Editors' Note: Guest blogger Mara Keisling is the Executive Director of the National Center for Transgender Equality. Mara was recently invited to the White House to witness the signing of a presidential executive order.
This picture represents something you have probably never seen before. There are lots of pictures of the Washington Monument and Jefferson Memorial (in the distance), quite a few shot across the South Lawn of the White House and even some shot from inside the White House. But this one comes from a distinct view point. It was shot Wednesday afternoon from within the East Wing of the White House by a transgender person. I took that picture while waiting with a handful of cabinet secretaries, a score or so of Congressmembers, at least two Olympic gold medalists, and a Who's Who of feminist, women's rights and civil rights leaders - including one of my heroes, Dr. Dorothy Haight.

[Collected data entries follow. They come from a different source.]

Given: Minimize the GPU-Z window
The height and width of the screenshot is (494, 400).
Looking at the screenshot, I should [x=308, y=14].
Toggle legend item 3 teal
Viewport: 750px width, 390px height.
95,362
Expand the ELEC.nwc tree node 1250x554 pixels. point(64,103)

I suppose pretty much everyone thinks it's cool to be invited to the White House--especially now that so many of us have such hope for what the White House can mean for Americans again. And, of course, I know that there are invites, and then there are invites. Maybe mine on Wednesday, to attend the signing of an Executive Order creating the White House Council on Women and Girls, wasn't an invite to meet personally with the President one on one to help him figure out global warming or to discuss the urgent needs of transgender people, but that a transwoman had been invited to such a significant moment for American women is still a very hopeful sign. I am proud to have attended and more proud to have been invited.
In his comments at the signing, the President talked about FDR's Labor Secretary Frances Perkins--the first-ever woman cabinet member. By way of showing how far women in America had come, he noted that she had said about her pioneering appointment, "I had a kind of duty to other women to walk in and sit down on the chair that was offered, and so establish the rights of others long hence and far distant in geography to sit in the high seats." From twenty or so feet away from the President of the United States as his guest, I almost felt like he was reminding me of the steps transpeople are taking.

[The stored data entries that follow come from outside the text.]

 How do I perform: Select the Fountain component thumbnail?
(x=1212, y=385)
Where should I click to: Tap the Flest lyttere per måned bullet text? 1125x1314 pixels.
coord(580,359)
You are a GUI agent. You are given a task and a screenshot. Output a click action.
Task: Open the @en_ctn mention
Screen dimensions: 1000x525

At NCTE, we do not pretend that our having been invited to send me to a mostly ceremonial, albeit significant, moment is akin to Perkins being the first woman in the cabinet. I was not, to say the least, in the high seats. But, imagine, this week a transperson was invited as a transperson to the White House. And bigger, more significant firsts have already happened this year. A transgender man, Diego Sanchez, was the first openly out transperson to become a staffer on Capitol Hill, standing on the shoulders of at least one other transperson who worked for a Senator in a district office. And this year a transgender person, Shannon Minter, argued for the second time before the California Supreme Court and was named Lawyer of the Year by California Lawyer magazine, standing on the shoulders of numerous trans lawyers who had mentored him. And this year, other firsts have happened and will continue to happen, and in years hence, these firsts will stand as foundations on which new, taller firsts will stand.

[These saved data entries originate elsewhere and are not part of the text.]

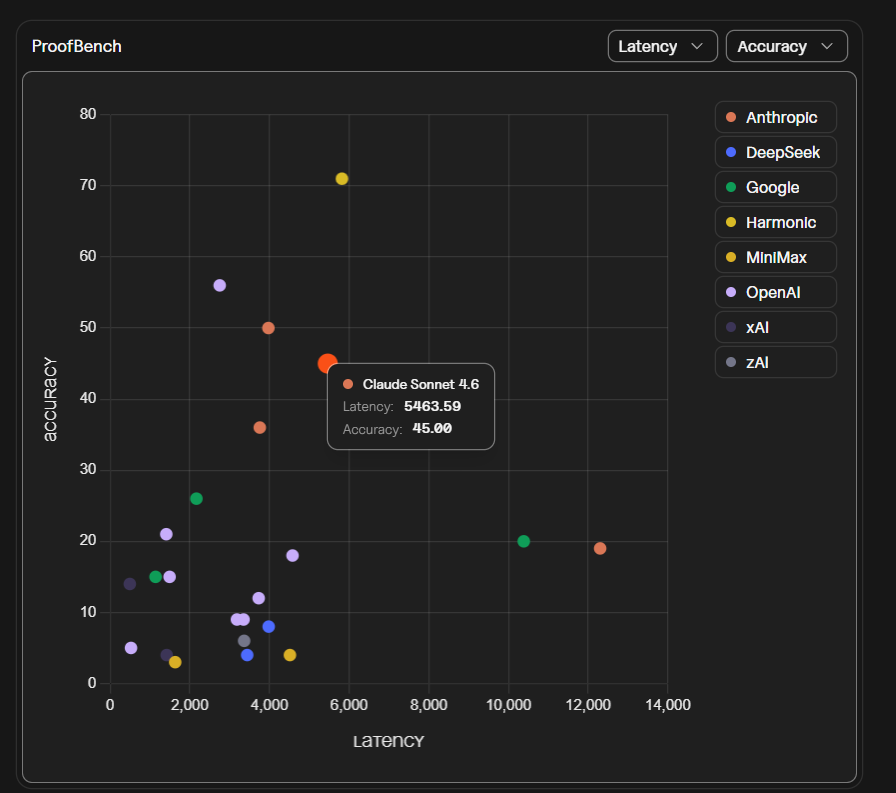Click the topmost yellow point at accuracy 71
This screenshot has width=896, height=793.
click(x=342, y=179)
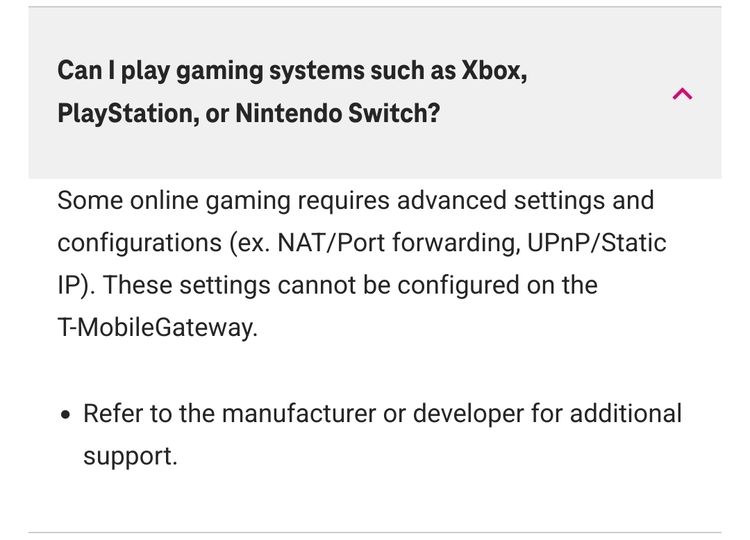Click the 'NAT/Port forwarding' text
This screenshot has height=540, width=750.
398,242
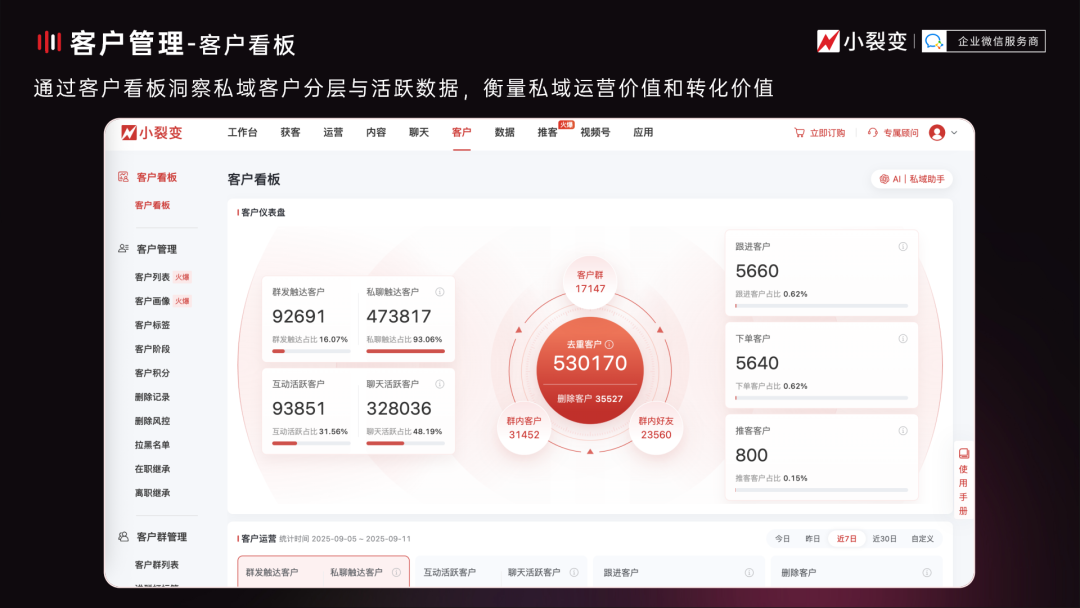
Task: Switch date filter to 今日
Action: (781, 537)
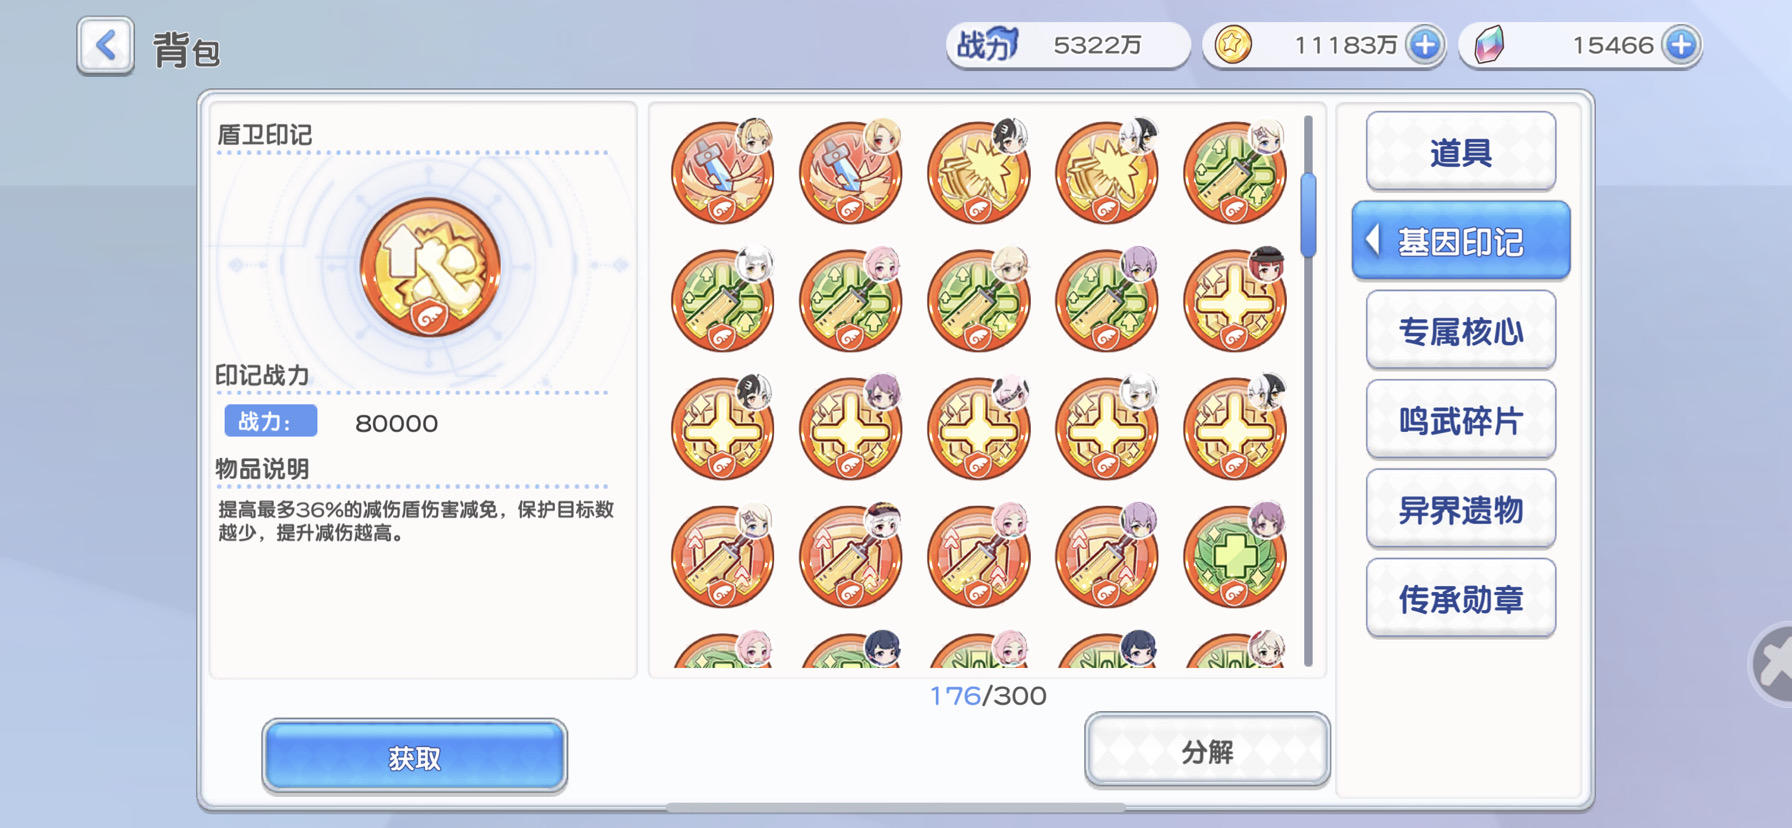Choose the red-haired character's cross imprint
Screen dimensions: 1792x828
(x=1235, y=299)
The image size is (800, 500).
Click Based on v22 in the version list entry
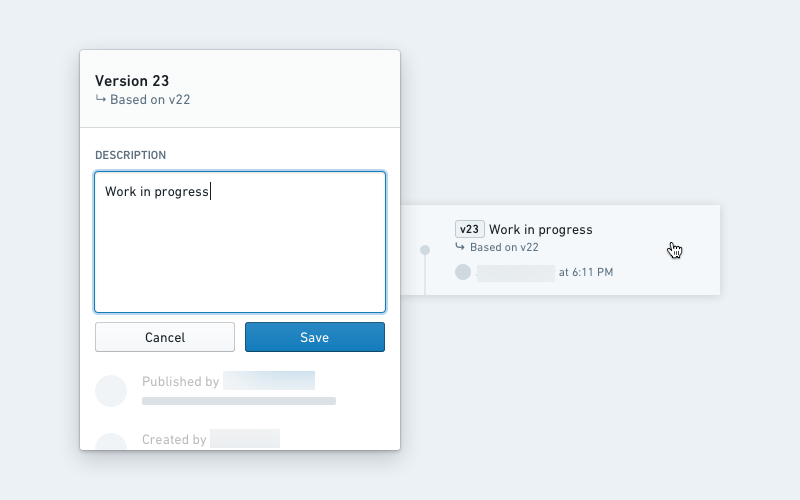pos(504,247)
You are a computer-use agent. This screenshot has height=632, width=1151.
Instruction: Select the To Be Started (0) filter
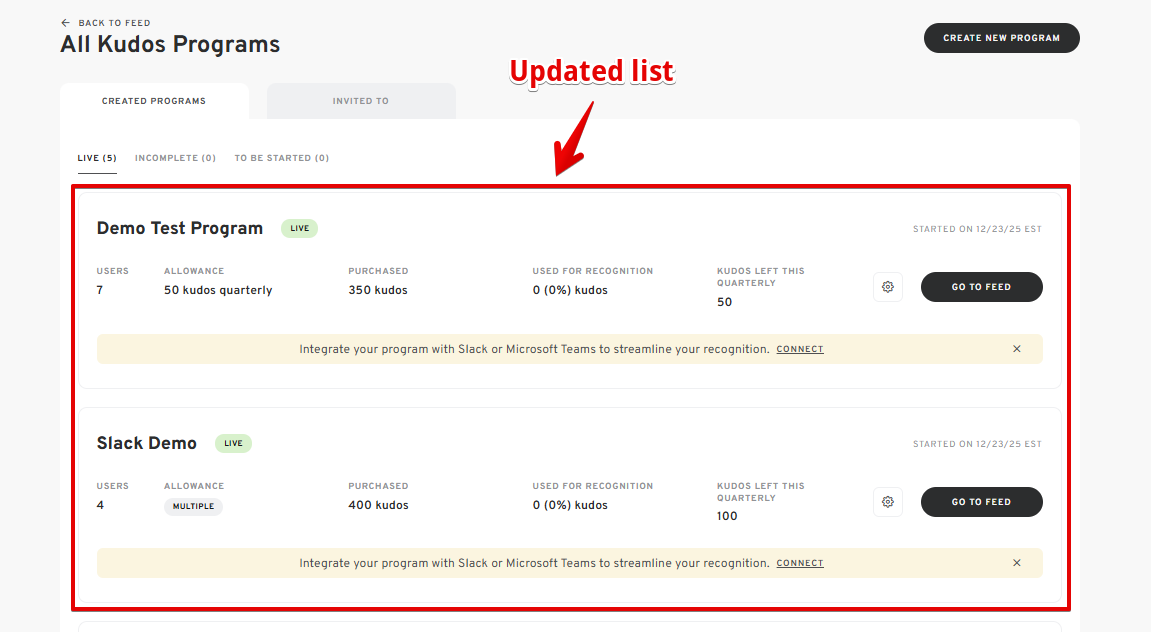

In the mean time, of course, trans people around the country and the world continue to face horrible disrespect, discrimination and violence, and I know my invitation to the White House this week is only one tiny step toward lessening those years from now.
I know more of us will be invited again soon, and next time hopefully to witness the signing of a Hate Crimes law or ENDA or maybe the much needed Executive Order protecting transgender federal employees.
I took that picture from the White House on Wednesday knowing that soon lots of trans people will take lots of pictures from the White House. And soon after that, or eventually, trans people will be in the White House often enough that pictures will seem unnecessary: we'll be sitting in the high seats.